Called to the bar three days later to explain his friendship with Botton, Noir denied all charges that he had knowingly accepted gifts from the businessman, who is also his son-in-law. (The two men no longer speak to each other.)

BUT when the judge confronted him with an invoice-by-invoice list of gifts he allegedly received -- including travel on private airplanes, expensive lunches for his staff, suits worth tens of thousands of dollars, and cello lessons -- Noir was not very convincing. ''I had no idea that came off Botton's balance sheet,'' he said. ''A minister doesn't have time to bother with day-to-day details.''

Sitting on a plastic chair in the now-empty offices of his holding company, 3-B Holding, Botton tries to explain his actions in an exclusive interview with the Monitor. ''It was the '80s,'' he says. ''Things were crazy, and I went crazy, too. I forgot everything, everything my mother and father taught me.''

The trial is emotionally difficult, he says, because it forces him back to something he says he's left. ''I don't like who I was. When I think back on all that, all those people who ate at my table, I want to close my eyes and forget it.''

By admitting his guilt, Botton has ruined his career. He has already spent five months in jail. But a number of his codefendants, such as Noir, are fighting for their professional lives: The mayor of Cannes accepted more than $100,000 in fictitious salary payments; TV anchorman Patrick Poivre d'Arvor allowed Botton to pay for dozens of lavish vacations.
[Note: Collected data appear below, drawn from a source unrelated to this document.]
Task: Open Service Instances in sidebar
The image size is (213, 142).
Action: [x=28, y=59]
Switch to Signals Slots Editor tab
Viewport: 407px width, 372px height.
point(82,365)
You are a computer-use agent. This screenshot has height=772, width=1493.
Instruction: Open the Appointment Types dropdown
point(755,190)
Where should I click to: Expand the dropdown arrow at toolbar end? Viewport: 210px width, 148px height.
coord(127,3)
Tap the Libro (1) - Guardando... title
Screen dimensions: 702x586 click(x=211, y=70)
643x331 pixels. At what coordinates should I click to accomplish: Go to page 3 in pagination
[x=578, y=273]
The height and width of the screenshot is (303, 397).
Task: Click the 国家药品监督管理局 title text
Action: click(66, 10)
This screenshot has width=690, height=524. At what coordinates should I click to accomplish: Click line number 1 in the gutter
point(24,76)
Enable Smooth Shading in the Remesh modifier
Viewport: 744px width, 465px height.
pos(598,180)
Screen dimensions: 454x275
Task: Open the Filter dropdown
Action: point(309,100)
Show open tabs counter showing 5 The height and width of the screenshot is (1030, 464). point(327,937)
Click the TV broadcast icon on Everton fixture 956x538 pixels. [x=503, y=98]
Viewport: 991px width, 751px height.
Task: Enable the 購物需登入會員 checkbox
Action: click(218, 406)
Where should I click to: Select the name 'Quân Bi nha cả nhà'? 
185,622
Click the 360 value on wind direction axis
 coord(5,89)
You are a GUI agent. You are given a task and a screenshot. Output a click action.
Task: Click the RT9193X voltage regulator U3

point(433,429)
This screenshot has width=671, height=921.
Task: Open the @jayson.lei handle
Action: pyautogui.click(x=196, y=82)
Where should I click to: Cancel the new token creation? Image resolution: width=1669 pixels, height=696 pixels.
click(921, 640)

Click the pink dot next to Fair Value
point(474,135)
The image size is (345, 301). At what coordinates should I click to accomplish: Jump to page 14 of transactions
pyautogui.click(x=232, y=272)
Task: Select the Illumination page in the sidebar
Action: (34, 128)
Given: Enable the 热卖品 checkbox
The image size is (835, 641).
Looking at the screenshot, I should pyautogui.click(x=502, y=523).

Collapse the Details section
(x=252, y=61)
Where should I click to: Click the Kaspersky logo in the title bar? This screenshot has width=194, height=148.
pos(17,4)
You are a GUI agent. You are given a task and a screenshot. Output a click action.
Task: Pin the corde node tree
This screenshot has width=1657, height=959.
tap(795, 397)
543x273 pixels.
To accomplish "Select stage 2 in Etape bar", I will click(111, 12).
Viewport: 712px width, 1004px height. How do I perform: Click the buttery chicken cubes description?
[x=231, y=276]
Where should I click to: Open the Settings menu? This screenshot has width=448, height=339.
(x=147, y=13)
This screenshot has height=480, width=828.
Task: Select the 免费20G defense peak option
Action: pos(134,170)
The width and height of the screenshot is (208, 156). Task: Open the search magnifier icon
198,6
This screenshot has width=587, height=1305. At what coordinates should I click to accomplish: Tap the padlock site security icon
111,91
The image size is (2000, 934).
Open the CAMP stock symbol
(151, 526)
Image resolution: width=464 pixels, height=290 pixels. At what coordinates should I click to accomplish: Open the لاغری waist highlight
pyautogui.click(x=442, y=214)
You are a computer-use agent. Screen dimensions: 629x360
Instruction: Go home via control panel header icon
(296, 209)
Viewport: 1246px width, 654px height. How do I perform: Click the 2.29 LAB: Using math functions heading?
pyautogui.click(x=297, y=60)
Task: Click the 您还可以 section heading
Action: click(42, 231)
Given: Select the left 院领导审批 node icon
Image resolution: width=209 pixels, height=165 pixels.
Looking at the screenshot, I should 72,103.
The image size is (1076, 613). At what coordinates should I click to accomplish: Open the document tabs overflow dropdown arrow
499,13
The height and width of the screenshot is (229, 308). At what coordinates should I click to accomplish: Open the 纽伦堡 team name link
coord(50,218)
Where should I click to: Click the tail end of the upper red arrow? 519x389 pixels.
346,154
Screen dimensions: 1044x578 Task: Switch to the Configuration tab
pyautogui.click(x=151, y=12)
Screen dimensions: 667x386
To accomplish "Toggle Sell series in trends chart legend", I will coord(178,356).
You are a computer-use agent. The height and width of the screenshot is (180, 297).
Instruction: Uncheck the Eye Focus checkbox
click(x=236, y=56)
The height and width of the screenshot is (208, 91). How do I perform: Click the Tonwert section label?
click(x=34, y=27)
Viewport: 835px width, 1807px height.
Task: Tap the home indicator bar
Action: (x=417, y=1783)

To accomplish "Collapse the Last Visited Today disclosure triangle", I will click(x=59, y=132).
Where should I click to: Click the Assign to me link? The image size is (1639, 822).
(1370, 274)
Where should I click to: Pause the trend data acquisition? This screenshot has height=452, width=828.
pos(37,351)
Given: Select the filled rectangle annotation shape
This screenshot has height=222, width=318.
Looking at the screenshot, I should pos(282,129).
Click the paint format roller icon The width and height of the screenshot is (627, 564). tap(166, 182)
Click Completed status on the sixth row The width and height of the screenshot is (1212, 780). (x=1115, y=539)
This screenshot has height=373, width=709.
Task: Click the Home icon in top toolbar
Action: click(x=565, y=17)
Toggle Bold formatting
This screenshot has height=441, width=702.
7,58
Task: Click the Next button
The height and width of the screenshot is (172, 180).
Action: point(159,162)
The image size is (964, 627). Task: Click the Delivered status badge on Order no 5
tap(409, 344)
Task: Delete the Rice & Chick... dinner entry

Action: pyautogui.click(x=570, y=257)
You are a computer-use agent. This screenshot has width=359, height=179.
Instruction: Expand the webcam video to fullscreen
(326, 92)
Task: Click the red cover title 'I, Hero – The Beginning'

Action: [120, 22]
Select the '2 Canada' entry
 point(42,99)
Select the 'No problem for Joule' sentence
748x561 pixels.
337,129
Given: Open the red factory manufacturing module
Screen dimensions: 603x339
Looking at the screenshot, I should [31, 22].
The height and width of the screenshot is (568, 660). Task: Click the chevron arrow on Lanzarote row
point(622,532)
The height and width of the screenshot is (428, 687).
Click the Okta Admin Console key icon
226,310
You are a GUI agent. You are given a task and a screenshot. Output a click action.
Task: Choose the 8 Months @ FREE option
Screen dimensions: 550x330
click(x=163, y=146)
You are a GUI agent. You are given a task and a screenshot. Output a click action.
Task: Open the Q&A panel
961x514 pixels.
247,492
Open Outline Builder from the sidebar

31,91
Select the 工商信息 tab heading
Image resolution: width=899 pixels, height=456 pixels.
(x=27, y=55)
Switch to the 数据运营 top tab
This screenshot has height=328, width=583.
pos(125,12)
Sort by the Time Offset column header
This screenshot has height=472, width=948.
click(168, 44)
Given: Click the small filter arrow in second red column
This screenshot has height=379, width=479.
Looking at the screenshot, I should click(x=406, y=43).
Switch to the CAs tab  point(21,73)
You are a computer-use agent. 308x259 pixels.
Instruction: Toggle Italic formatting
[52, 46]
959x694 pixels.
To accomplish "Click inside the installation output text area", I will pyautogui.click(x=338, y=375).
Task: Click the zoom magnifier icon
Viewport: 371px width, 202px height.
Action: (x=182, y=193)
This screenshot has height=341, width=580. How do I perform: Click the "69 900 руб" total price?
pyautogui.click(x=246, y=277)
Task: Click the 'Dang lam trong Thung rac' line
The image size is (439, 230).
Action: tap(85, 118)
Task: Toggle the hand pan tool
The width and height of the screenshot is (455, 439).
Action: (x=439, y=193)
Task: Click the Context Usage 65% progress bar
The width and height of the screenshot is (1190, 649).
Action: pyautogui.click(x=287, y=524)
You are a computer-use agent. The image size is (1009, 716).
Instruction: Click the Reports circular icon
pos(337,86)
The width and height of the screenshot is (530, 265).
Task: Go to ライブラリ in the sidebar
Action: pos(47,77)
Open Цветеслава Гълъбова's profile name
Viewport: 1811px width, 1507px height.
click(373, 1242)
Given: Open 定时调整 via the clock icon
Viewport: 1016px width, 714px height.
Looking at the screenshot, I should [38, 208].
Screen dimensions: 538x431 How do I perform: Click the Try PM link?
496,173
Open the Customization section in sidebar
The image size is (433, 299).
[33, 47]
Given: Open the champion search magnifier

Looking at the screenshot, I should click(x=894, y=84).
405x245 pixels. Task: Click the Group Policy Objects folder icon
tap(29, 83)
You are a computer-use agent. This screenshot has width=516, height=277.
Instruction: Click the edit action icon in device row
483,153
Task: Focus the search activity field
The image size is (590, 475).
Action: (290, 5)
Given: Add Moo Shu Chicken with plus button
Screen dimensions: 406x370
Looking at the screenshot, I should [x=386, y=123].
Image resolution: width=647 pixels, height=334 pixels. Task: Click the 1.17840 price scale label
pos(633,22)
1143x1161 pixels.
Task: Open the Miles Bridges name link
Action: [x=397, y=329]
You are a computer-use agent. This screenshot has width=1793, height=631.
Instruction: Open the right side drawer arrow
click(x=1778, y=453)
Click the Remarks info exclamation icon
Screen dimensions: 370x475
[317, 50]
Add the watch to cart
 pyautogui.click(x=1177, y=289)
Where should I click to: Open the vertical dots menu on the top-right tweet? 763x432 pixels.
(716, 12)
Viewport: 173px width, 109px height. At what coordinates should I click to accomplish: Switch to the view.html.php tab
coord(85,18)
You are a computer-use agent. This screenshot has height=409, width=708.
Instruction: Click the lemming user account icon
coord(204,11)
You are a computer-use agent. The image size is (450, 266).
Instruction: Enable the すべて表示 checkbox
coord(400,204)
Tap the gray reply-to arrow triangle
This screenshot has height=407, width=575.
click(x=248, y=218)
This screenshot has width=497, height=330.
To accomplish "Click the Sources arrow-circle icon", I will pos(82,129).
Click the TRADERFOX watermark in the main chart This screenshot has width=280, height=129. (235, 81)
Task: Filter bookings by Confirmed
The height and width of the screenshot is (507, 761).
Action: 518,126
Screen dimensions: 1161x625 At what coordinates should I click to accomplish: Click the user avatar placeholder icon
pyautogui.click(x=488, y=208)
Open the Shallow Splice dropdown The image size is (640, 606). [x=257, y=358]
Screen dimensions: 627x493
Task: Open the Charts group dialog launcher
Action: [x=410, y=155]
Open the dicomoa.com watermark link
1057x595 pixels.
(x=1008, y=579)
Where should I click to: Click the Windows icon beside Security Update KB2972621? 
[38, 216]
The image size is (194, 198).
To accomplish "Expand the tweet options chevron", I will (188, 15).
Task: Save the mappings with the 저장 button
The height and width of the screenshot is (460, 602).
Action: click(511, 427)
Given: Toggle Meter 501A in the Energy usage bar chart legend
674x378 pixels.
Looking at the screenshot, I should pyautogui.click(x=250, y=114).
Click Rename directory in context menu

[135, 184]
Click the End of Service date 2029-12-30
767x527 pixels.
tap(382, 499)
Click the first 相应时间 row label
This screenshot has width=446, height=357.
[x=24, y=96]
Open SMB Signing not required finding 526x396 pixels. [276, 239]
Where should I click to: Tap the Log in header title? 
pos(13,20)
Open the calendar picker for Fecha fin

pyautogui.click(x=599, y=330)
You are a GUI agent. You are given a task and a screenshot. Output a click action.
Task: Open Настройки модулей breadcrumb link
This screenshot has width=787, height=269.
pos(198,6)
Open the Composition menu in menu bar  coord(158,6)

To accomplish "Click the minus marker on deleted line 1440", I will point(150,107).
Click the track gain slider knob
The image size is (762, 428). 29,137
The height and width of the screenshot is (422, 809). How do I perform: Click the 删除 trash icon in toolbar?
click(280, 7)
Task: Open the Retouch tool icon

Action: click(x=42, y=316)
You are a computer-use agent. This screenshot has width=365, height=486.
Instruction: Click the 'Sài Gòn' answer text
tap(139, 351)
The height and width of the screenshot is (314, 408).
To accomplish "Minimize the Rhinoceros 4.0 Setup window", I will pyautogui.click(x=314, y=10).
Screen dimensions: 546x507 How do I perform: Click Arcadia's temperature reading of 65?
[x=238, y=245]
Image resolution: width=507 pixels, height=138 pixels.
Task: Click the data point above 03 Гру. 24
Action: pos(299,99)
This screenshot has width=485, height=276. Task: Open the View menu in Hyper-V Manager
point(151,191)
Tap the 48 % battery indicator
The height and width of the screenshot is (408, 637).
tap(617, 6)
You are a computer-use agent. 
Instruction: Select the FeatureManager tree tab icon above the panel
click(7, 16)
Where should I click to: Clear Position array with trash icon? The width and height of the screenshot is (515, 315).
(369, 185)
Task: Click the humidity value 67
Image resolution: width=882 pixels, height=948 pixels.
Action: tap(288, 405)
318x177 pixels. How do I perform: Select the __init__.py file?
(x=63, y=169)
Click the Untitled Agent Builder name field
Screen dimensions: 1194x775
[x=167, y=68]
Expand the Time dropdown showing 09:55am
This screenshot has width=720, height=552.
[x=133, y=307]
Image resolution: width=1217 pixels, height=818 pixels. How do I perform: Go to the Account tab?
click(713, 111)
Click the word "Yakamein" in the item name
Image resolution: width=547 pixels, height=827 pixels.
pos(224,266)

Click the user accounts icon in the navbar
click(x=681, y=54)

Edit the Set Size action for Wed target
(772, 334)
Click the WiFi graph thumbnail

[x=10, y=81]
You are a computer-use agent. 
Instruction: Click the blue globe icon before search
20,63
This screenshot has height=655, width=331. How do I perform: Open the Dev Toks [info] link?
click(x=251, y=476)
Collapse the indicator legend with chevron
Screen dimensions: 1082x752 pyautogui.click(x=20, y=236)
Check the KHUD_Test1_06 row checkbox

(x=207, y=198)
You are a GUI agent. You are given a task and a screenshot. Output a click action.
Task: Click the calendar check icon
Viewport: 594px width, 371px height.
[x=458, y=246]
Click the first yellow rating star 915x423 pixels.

In a harshly worded argument Tuesday night, the public prosecutor requested a sentence of four years' imprisonment and a $392,000 fine against Botton. In addition, he asked for an 18 months' suspended sentence, a $3,920 fine, and deprivation of civil rights -- no voting or holding of office -- for the two mayors and TV anchorman. Closing arguments are scheduled to end today, and the verdict is due in a month.